Selling cars by the thousands to large fleets in Australia would be a potential blow to Mazda's carefully crafted brand image, 'Zoom-Zoom'. And it's that brand image that has been the engine room powering Mazda's climb up the local sales charts.
Fleets are drawn to Mazda products in part due to their strong resale value. Ironically, the more Mazdas sell to fleets, all the more likely the resale values would suffer. Big fleets have been known to dump particular models of car on the used-car market at the end of a lease – and trash resale values in the process.
"Resale value is very important in my mind," said Nakamine-san, hinting that there was yet another reason to be choosy about the sort of fleet business Mazda Australia should conquest.
The Japanese executive has been hearing about the Australian end of the business since 2006, so he's pretty well aware of Mazda's sales strategy and results in our part of the world.
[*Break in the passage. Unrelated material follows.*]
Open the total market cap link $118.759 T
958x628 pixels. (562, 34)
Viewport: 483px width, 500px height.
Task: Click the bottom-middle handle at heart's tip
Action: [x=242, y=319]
Back in 2006 he figures Mazda's market share was "maybe less than seven per cent." When the company's sales in Australia reached 100,000 units – "about two or three years ago" – that amounted to 10 per cent of the million-strong market. It was then, apparently, that the company in Australia began tossing up whether to chase fleet sales and accelerate well beyond 100,000 units a year to approach Toyota, dominant for years in the number one position.
Nakamine-san was involved in that discussion between Australia and Japan. The impression he gave during the interview was of a man willing to allow the Australian management team some considerable autonomy. Local dealers have told him they're satisfied with the results Mazda Australia and its dealer network have been achieving, and one reason for that is the "stability" of the management team in Australia. But stability alone won't expand sales.
"My vision is to continue to grow the business – I don't know how much – but without jeopardising brand strengths. We want the customer to feel very happy with buying and owning Mazda products."
Nakamine feels the next-generation CX-9, to be revealed at the LA motor show later this month, represents an opportunity for Mazda in Australia, but he also sees untapped potential in the Mazda2, Mazda3, CX-5 and BT-50. Left unsaid was any word on a production counterpart for the Koeru concept (pictured), which we speculate will be named CX-6 when it reaches global markets.
Australia remains the strongest performing market in the Mazda world, according to Nakamine-san, but it's still a relatively small piece in the whole jigsaw puzzle.
Subsequent to the interview with Nakamine-san, Mazda President and CEO Masamichi Kogai revealed that the manufacturer's global production capacity was capped at 1.5 million units a year without building a new plant. The company is currently building around a million a year, despite increased sales around the world. On that basis, there's no requirement for the company to invest more in production facilities at this time.
"Our intention is not to become a big player in the industry," Kogai-san said, through an interpreter.
"Currently our production capacity is 1.5 million units. In the fiscal year ending March 2019, our sales volume target is 1.65 million units, so we are thinking of producing enough volume, without building new plants."
"To sell 1.65 million units, to supply those vehicles from the current plant side, we really need to have the new plants at full capacity. If we are able to consider that demand then – and the trend will increase or even maintain – then that is probably a time we need to study the next plant.
"Our policy is to provide the [production volume] that meet the customer's demand. We don't want to make a strategy that resets the sales volume target first and then we see how the demand goes..."
In time, it may prove that Mazda can have its cake and eat it too, increasing sales incrementally in markets like Australia – without building expensive new infrastructure and without detriment to brand image or resale values.